Kyushu Business Sentiment Holds Steady Amid Cautious Outlook

On October 1, the Bank of Japan's Fukuoka Branch released its latest regional market survey for Kyushu, based on responses from 1,043 companies. The report provides insights into business sentiment, sales and investment expectations, supply-demand dynamics, employment conditions, and financial trends across the region.



Business Sentiment Index


The Business Sentiment Index (D.I.) for September 2025 in Kyushu stands at +19%, significantly higher than the national average of +15%. Most industries reported positive sentiment, with the exception of the wood and steel sectors.


Looking ahead, compared to the Jun, the December 2025 outlook shows a slight decline of −1%. Many industry-specific indices are expected to remain flat or weaken, particularly in the service sector.



Sales and Revenue Expectations


Compared to the previous year:


- Sales are expected to increase by +1.9%

- Revenue is projected to decline by −7.1%


Both figures are lower than the expectations recorded in the June 2025 survey, indicating a more cautious stance among businesses.



Capital Investment Plans


Capital investment in Kyushu is projected to grow by +5.0% year-on-year.
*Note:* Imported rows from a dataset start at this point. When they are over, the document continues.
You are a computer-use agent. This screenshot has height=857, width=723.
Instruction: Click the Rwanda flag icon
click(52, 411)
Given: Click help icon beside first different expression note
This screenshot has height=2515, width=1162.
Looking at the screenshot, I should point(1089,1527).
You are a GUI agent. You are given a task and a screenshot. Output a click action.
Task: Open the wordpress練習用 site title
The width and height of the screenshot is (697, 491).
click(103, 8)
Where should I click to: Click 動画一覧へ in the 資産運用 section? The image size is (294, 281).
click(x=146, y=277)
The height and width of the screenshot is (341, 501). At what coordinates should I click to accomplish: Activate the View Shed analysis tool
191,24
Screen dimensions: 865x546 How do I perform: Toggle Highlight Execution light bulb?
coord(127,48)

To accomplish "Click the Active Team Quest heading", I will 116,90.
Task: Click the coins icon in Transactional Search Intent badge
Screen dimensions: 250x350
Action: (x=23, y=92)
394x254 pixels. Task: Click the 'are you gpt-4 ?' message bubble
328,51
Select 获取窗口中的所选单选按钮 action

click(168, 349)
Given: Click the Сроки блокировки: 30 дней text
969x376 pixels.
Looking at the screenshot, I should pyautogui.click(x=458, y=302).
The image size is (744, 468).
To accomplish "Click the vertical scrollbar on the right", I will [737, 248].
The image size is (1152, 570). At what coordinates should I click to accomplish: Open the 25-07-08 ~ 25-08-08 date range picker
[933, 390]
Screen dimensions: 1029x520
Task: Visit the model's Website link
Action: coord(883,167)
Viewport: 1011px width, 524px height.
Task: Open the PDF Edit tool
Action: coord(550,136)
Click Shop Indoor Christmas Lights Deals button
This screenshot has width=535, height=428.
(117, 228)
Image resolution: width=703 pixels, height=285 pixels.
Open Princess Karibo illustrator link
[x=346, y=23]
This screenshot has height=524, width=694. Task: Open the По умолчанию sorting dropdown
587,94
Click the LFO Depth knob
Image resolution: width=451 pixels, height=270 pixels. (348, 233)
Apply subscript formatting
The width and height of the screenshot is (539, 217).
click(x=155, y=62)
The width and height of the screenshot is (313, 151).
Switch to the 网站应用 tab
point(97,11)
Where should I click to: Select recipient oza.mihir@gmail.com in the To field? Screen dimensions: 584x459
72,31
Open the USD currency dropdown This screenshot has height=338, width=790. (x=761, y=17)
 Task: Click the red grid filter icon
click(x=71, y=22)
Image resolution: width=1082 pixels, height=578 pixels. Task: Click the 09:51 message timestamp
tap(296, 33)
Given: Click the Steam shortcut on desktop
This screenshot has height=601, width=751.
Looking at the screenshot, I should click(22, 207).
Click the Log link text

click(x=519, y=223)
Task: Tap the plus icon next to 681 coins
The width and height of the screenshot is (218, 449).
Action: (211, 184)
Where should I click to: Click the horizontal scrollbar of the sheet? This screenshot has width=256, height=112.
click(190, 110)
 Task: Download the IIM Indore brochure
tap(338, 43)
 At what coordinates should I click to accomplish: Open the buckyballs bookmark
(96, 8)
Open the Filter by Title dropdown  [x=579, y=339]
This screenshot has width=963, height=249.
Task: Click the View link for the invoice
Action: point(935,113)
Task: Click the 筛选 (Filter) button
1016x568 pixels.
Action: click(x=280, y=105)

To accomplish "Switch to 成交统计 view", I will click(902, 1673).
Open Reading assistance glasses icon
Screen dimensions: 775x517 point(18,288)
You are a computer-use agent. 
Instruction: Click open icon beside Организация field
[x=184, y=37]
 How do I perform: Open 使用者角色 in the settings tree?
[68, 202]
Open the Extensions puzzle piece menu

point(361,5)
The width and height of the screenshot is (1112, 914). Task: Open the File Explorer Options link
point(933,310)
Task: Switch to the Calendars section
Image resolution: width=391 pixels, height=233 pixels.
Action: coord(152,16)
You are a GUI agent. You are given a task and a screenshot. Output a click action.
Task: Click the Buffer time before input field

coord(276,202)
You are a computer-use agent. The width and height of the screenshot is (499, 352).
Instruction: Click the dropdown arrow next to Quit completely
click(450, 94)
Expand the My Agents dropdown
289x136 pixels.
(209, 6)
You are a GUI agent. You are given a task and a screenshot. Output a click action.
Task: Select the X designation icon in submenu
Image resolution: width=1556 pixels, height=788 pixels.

However, this is below the national average, which is +8.4.



Supply-Demand Balance and Pricing Trends


In September 2025, the number of companies reporting oversupply exceeded those reporting overdemand by 9%. This gap is expected to widen to 11% by December.


Regarding pricing, many companies indicated that both cost prices and selling prices are rising, reflecting continued inflationary pressure.



Employment Conditions


Labor shortages remain a significant concern. The employment D.I. (excess – shortage) stands at −41%, highlighting widespread difficulty in securing sufficient staff across industries.



Financial Trends


According to the Diffusion Index (D.I.):


- The D.I. for cash flow conditions is +9%, meaning more companies report “easy” cash flow than “tight” conditions

- The D.I. for lending attitudes is +14%, indicating more companies perceive financial institutions’ lending stance as “lenient” rather than “strict”


These figures represent sentiment differentials, not absolute percentages of respondents.